Albania was one of the most difficult provinces to manage. Its inhabitants were poor, brave, and, the nature of the country was mountainous and inaccessible. The pashas had great difficulty in collecting tribute, because the people were given to fighting for their bread. Whether Mahomedans or Christians, the Albanians were above all soldiers. Descended on the one side from the unconquerable Scythians, on the other from the ancient Macedonians, not long since masters of the world; crossed with Norman adventurers brought eastwards by the great movement of the Crusades; they felt the blood of warriors flow in their veins, and that war was their element. Sometimes at feud with one another, canton against canton, village against village, often even house against house; sometimes rebelling against the government their sanjaks; sometimes in league with these against the sultan; they never rested from combat except in an armed peace. Each tribe had its military organisation, each family its fortified stronghold, each man his gun on his shoulder. When they had nothing better to do, they tilled their fields, or mowed their neighbours’, carrying off, it should be noted, the crop; or pastured their, flocks, watching the opportunity to trespass over pasture limits. This was the normal and regular life of the population of Epirus, Thesprotia, Thessaly, and Upper Albania. Lower Albania, less strong, was also less active and bold; and there, as in many other parts of Turkey, the dalesman was often the prey of the mountaineer. It was in the mountain districts where were preserved the recollections of Scander Beg, and where the manners of ancient Laconia prevailed; the deeds of the brave soldier were sung on the lyre, and the skilful robber quoted as an example to the children by the father of the family. Village feasts were held on the booty taken from strangers; and the favourite dish was always a stolen sheep. Every man was esteemed in proportion to his skill and courage, and a man’s chances of making a good match were greatly enhanced when he acquired the reputation of being an agile mountaineer and a good bandit.

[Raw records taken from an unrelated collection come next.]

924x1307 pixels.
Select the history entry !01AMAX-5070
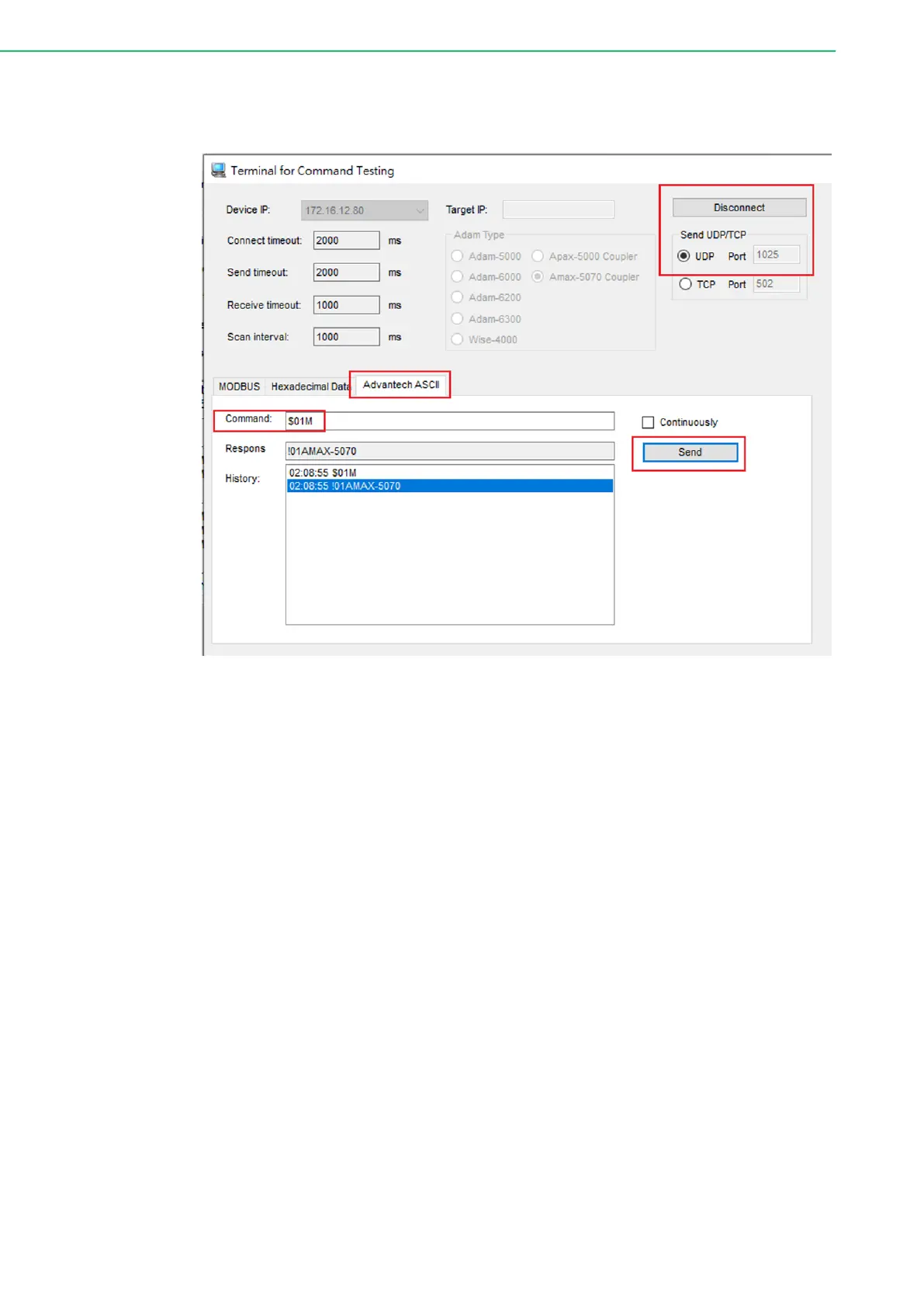tap(449, 486)

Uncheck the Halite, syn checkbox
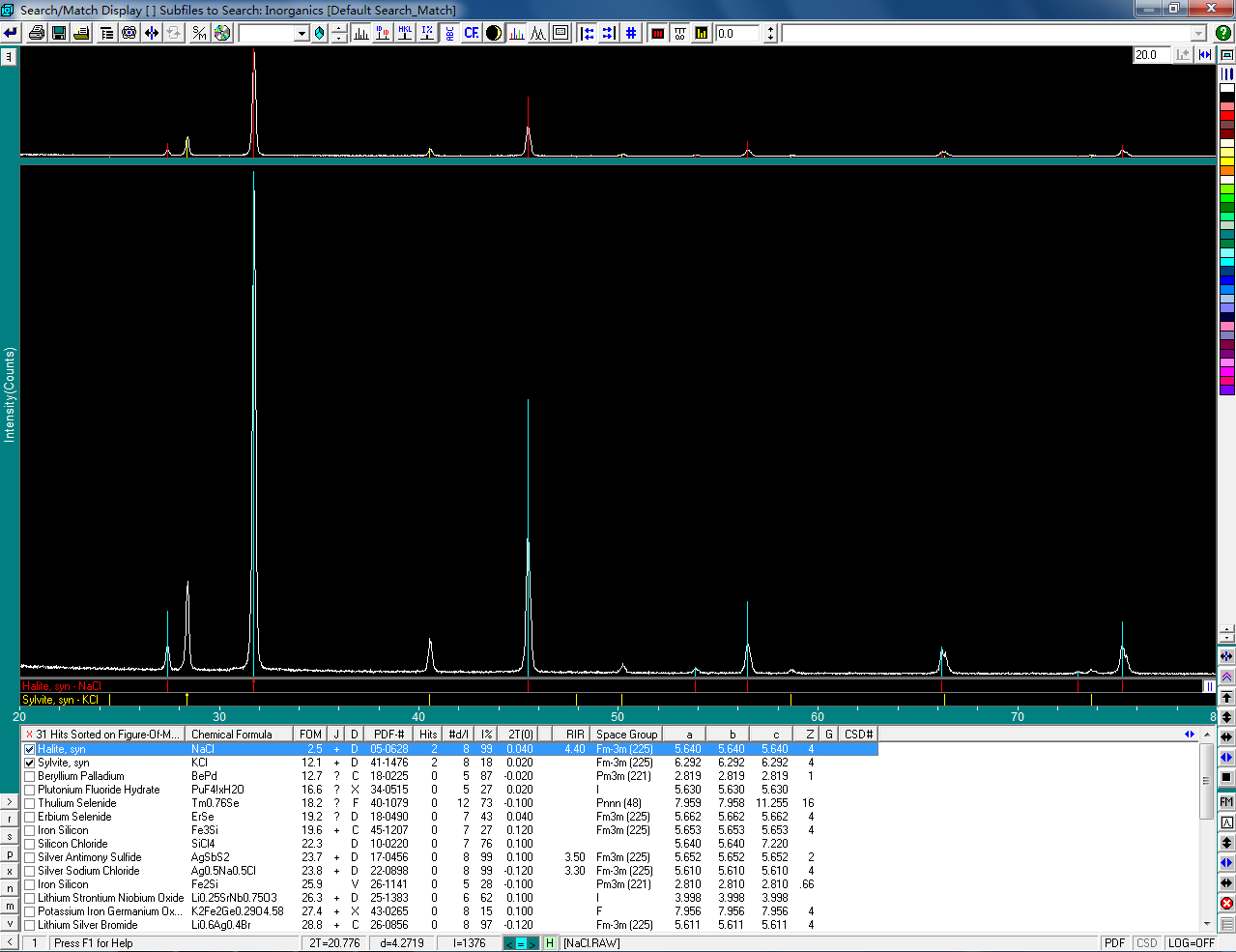tap(30, 749)
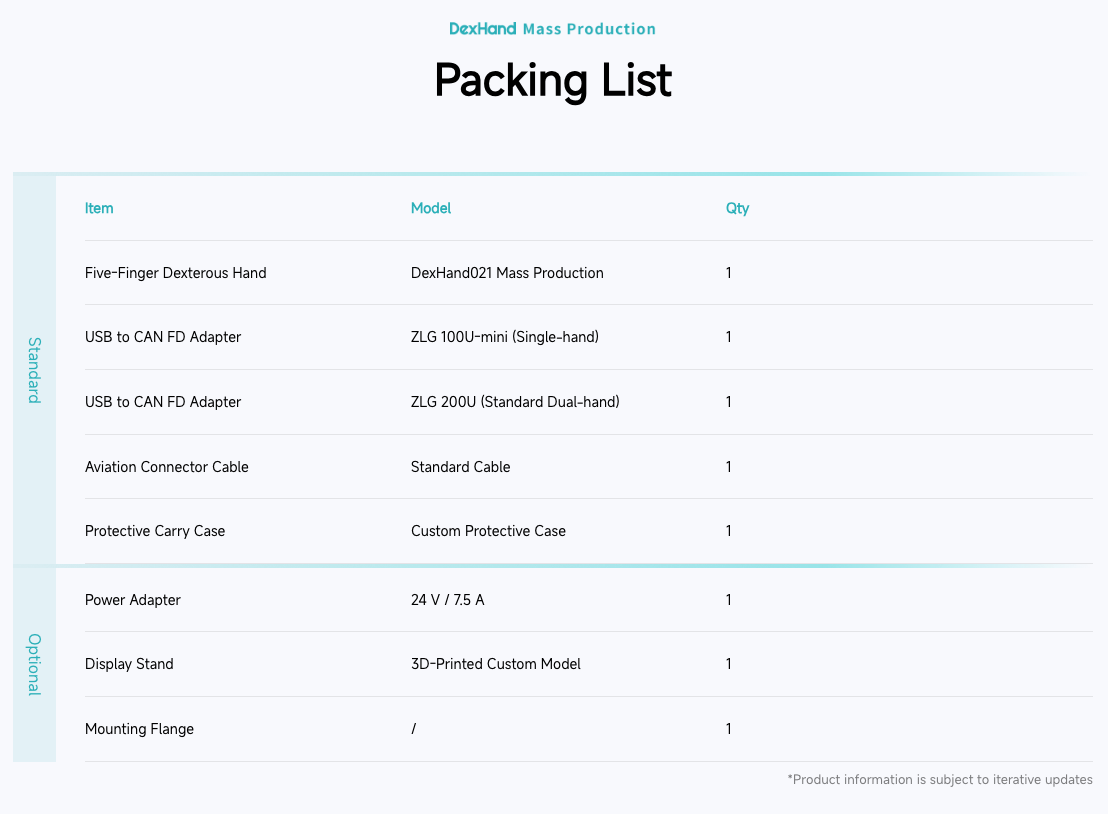Image resolution: width=1108 pixels, height=814 pixels.
Task: Click the 24 V / 7.5 A specification
Action: 447,600
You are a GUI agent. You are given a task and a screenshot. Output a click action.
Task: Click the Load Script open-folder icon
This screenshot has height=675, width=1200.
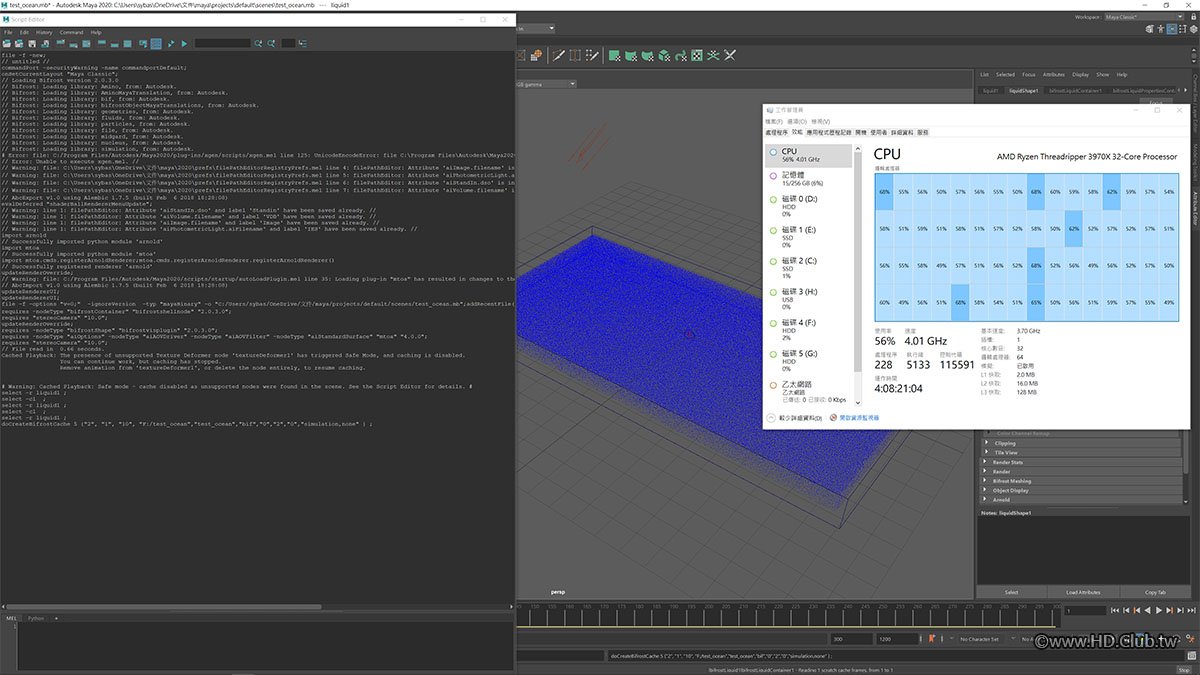point(7,43)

The Albanians proudly called this anarchy liberty, and religiously guarded a state of disorder bequeathed by their ancestors, which always assured the first place to the most valiant.

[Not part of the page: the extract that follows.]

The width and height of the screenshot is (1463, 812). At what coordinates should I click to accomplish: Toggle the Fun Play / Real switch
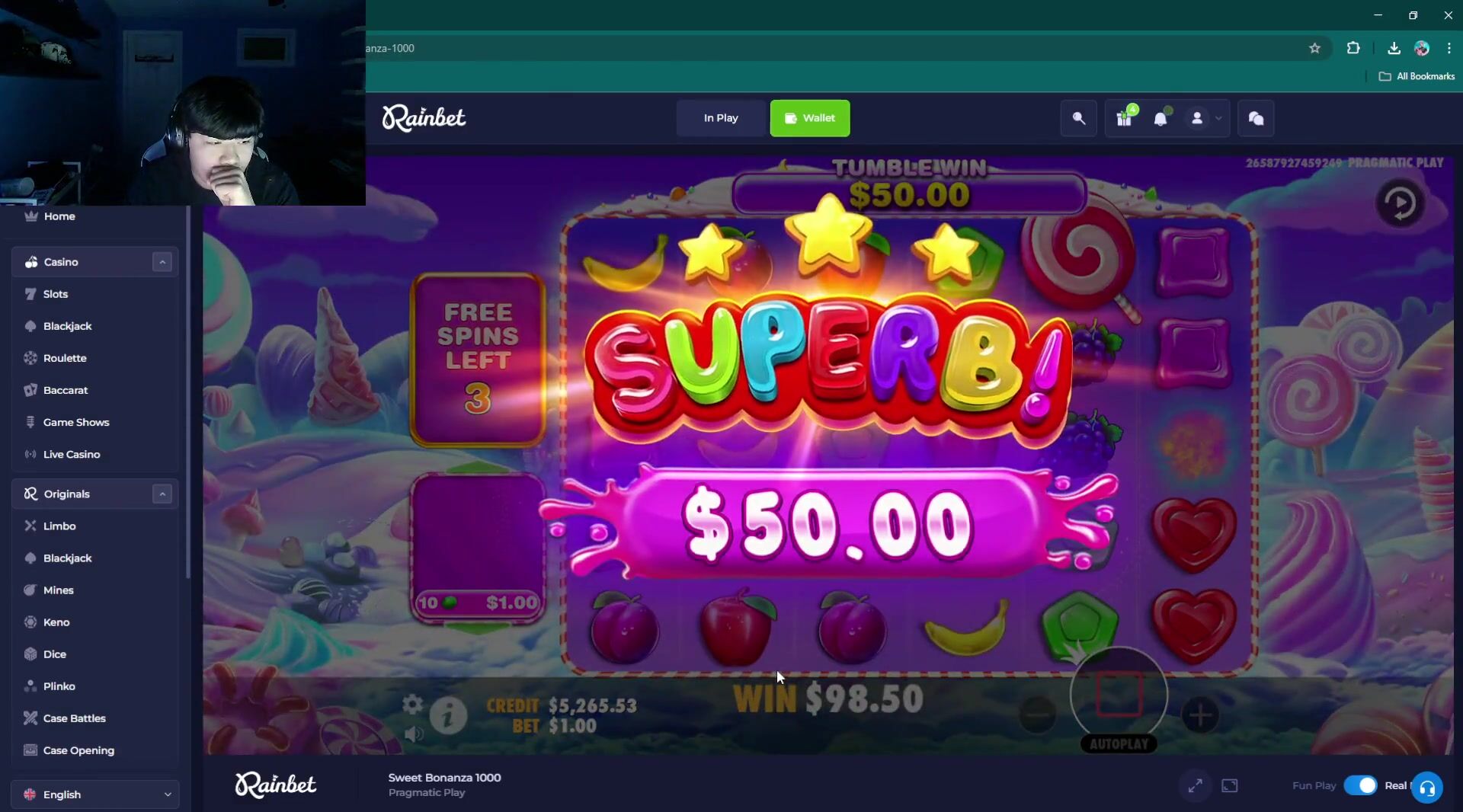coord(1360,785)
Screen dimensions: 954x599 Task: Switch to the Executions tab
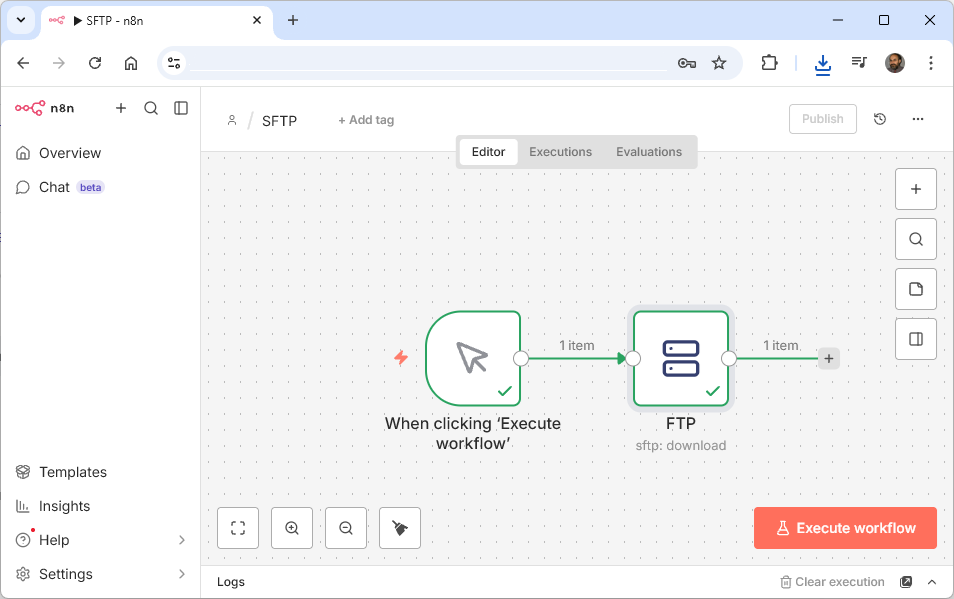tap(560, 152)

It was amidst men and manners such as these that Ali Tepeleni was born. He boasted that he belonged to the conquering race, and that he descended from an ancient Anatolian family which had crossed into Albania with the troops of Bajazet Ilderim. But it is made certain by the learned researches of M. de Pouqueville that he sprang from a native stock, and not an Asiatic one, as he pretended. His ancestors were Christian Skipetars, who became Mussulmans after the Turkish invasion, and his ancestry certainly cannot be traced farther back than the end of the sixteenth century.
Mouktar Tepeleni, his grandfather, perished in the Turkish expedition against Corfu, in 1716. Marshal Schullemburg, who defended the island, having repulsed the enemy with loss, took Mouktar prisoner on Mount San Salvador, where he was in charge of a signalling party, and with a barbarity worthy of his adversaries, hung him without trial. It must be admitted that the memory of this murder must have had the effect of rendering Ali badly disposed towards Christians.